Publicado 29/01/2026 • 11:52 | Atualizado há 2 horas

KEY POINTS

  • Governo aposta em inflação historicamente baixa e alinhamento fiscal-monetário para sustentar um ciclo longo de cortes na Selic.
  • Ministro afirma que PF, BC e MP atuam com autonomia total e rejeita politização da CPI do INSS e do caso Banco Master.
  • Haddad diz que o déficit caiu 70%, para 0,48% do PIB, após cortes em subsídios e renúncias fiscais.

Em entrevista nesta quinta-feira (29), o ministro da Fazenda, Fernando Haddad, afirmou que o governo trabalha com uma nova meta fiscal para 2026, após reduzir de forma expressiva o rombo das contas públicas herdado da gestão anterior.

Segundo Haddad, o atual governo recebeu um déficit equivalente a 1,6% do PIB, considerando a proposta orçamentária enviada ao Congresso, além de fatores como o calote de precatórios e o reajuste do Bolsa Família que não estavam previstos.

No ano passado, o resultado primário foi negativo em 0,48% do PIB, o que representa uma redução de cerca de 70% do déficit público.

“Isso foi possível por contenção de despesas e por cortes em benefícios fiscais, subsídios e renúncias tributárias que favoreciam grandes empresas sem justificativa econômica”, afirmou.

Haddad destacou que o objetivo agora é continuar a reconstrução das contas públicas, em curso desde 2023, para garantir um ciclo sustentável de queda dos juros e estabilização da dívida pública.

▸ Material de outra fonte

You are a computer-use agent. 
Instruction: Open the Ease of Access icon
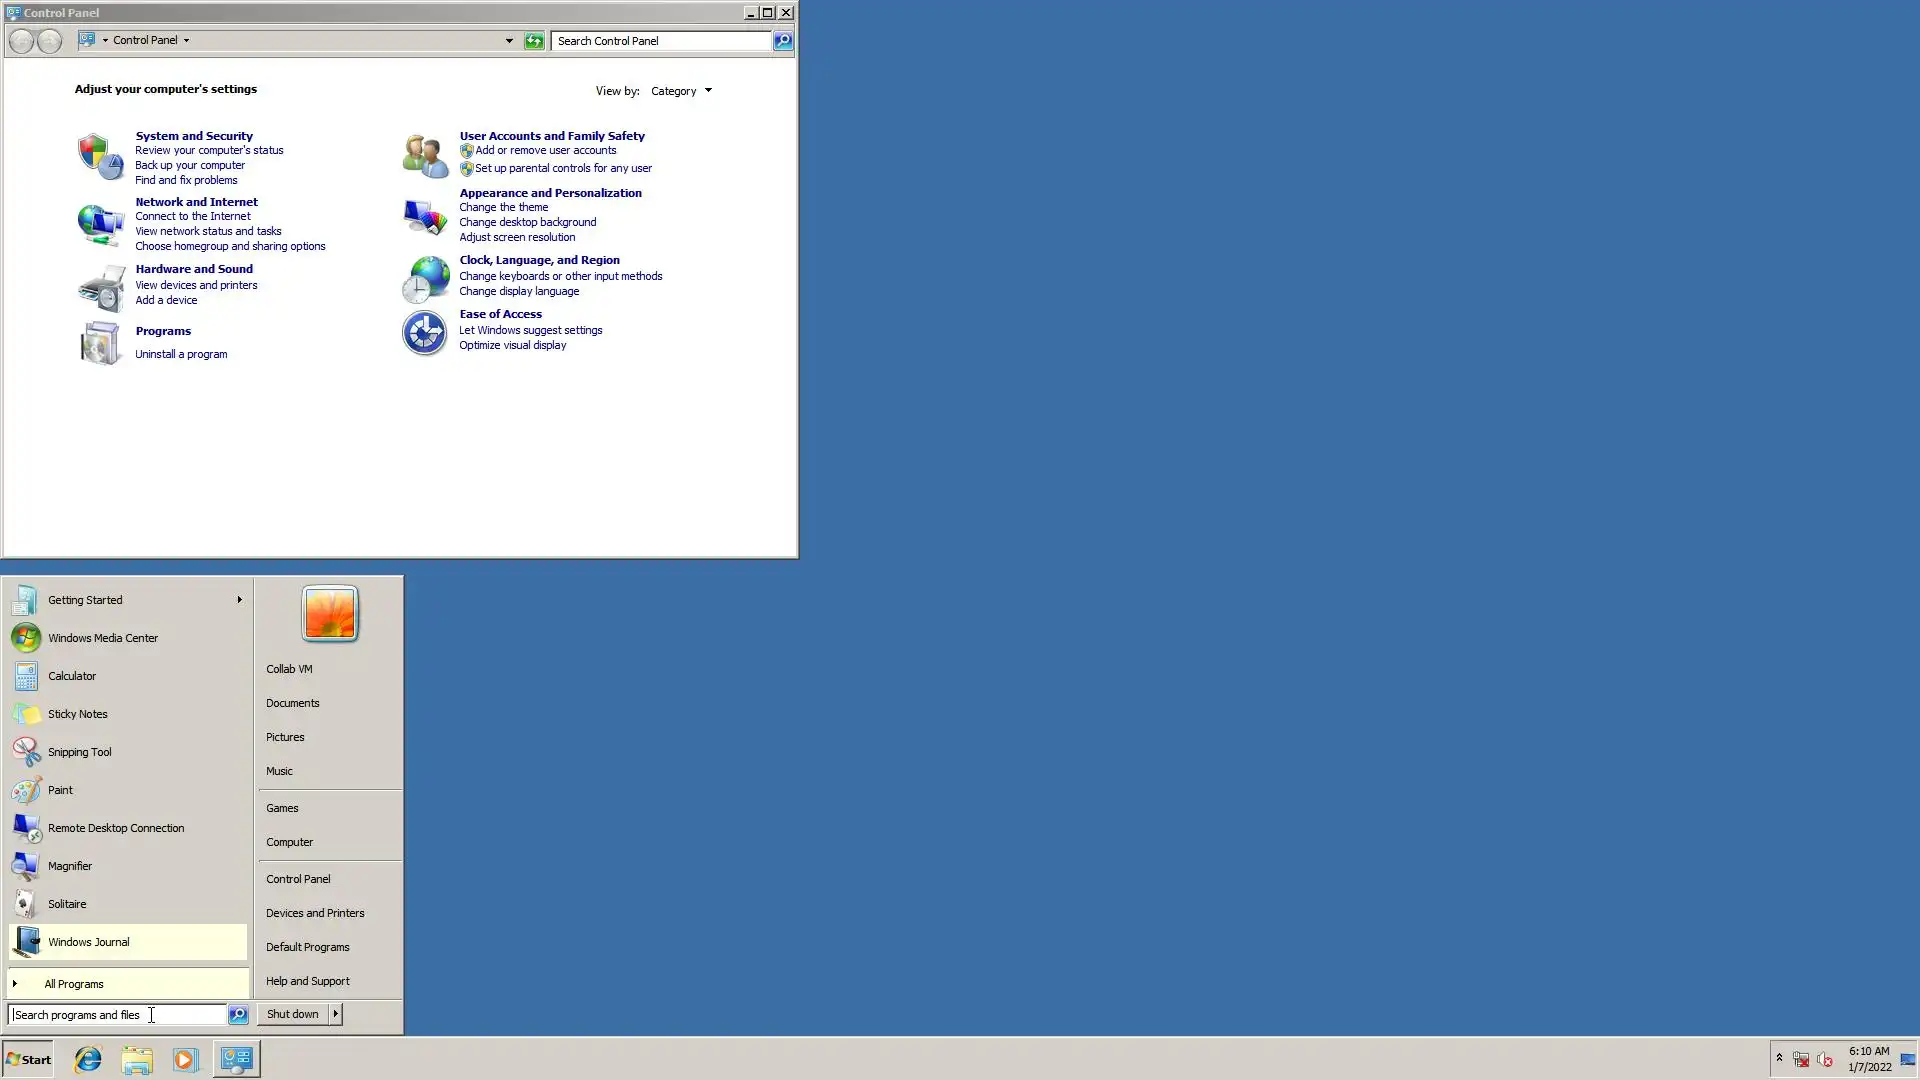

Segundo ele, o alinhamento entre política fiscal e monetária pode abrir espaço para um ciclo prolongado de cortes na taxa básica, impulsionando crescimento econômico e reduzindo a pressão sobre a dívida — como ocorreu nos dois primeiros mandatos do presidente Lula, quando o endividamento caiu de mais de 60% para menos de 40% do PIB.

O ministro também afirmou que a inflação acumulada em quatro anos deverá ser a menor da história do Brasil, reforçando o que chamou de um “ciclo virtuoso” marcado por desemprego em queda, inflação controlada e flexibilização monetária.

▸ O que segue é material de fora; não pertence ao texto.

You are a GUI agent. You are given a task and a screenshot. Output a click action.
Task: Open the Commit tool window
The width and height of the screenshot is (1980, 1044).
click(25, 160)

Questionado sobre a taxa Selic, Haddad disse que o mercado estava dividido quanto ao momento ideal para o início dos cortes, mas considerou positiva a sinalização do Banco Central. “O importante é que o ciclo de queda vai começar”, afirmou.

Banco Master

Sobre a CPI do INSS e o caso envolvendo o Banco Master, Haddad reforçou que o governo determinou total autonomia à Polícia Federal, ao Ministério Público, ao Banco Central e ao Supremo Tribunal Federal para apurar irregularidades.

Ele rejeitou tentativas de politização das investigações e afirmou que o foco deve ser a individualização de responsabilidades. “Se houve crime, é preciso identificar o CPF e punir. Isso fortalece as instituições”, declarou.

O ministro também confirmou que deve deixar o comando da Fazenda em fevereiro, mas disse não ter decidido se disputará o governo de São Paulo em 2026.